SEOUL, South Korea — North Korea fired two short-range ballistic missiles toward the East Sea Friday afternoon, three days after the regime claimed a successful launch of a newly developed hypersonic missile.
“South Korean military detected two projectiles believed to be short-range ballistic missiles fired northeast towards the East Sea from Uiju, North Pyonganbuk-do,” South Korea’s Joint Chiefs of Staff told reporters Friday.
Pyongyang has tested its missile capabilities three times this month. On Wednesday, North Korea’s state media, Korean Central News Agency, hyped the test-fire of the claimed hypersonic missile by reporting that North Korean leader Kim Jong-un inspected the launch himself.

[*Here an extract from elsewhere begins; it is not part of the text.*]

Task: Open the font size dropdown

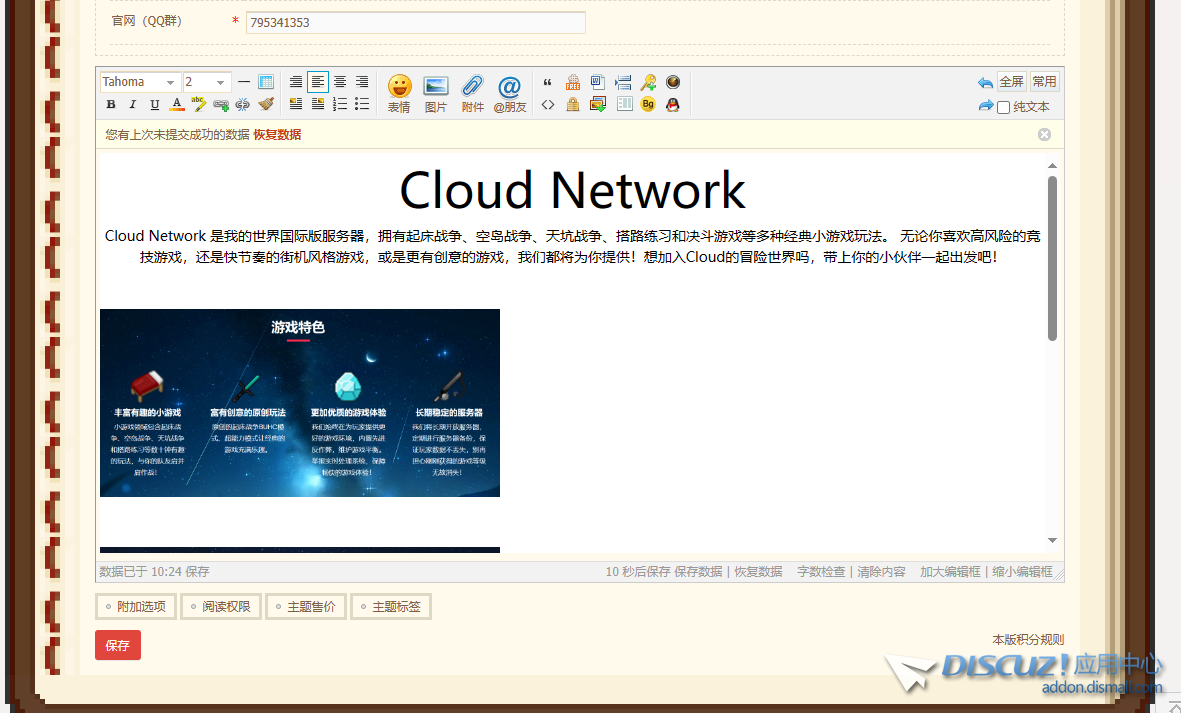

North Korea’s show of force took place on the same day the regime expressed discontent over new sanctions implemented by the U.S.
“If the U.S. adopts such a confrontational stance, the DPRK will be forced to take a stronger and certain reaction to it,” a North Korean foreign ministry spokesperson said in a statement.
Cheong Seong-Chang of Seoul-based Sejong Institute said these missile launches were an expression of frustration over U.S. sanctions on the regime’s mass destruction weapons and ballistic missile programs.
“Considering that North Korea has been testing new weapons at dawn or early morning, it’s reasonable to assume that North’s missile test launch this afternoon was improvised to showcase backlash against the U.S. sanctions,” he told ABC News.
Shin Beom Chul, a researcher at the Korea Research Institute for National Strategy, saw the consecutive missile launches as an effort to gain more bargaining chips by North Korea.
“Considering that political dialogue is restricted due to COVID-19 at the moment, it seems North Korea intends to strengthen its nuclear capabilities in the meantime,” Shin told ABC News. “At the same time, this consecutive military provocation has more than one purpose – to neutralize the U.S. efforts with stronger sanctions and also to secure the status of a de facto nuclear powerhouse.”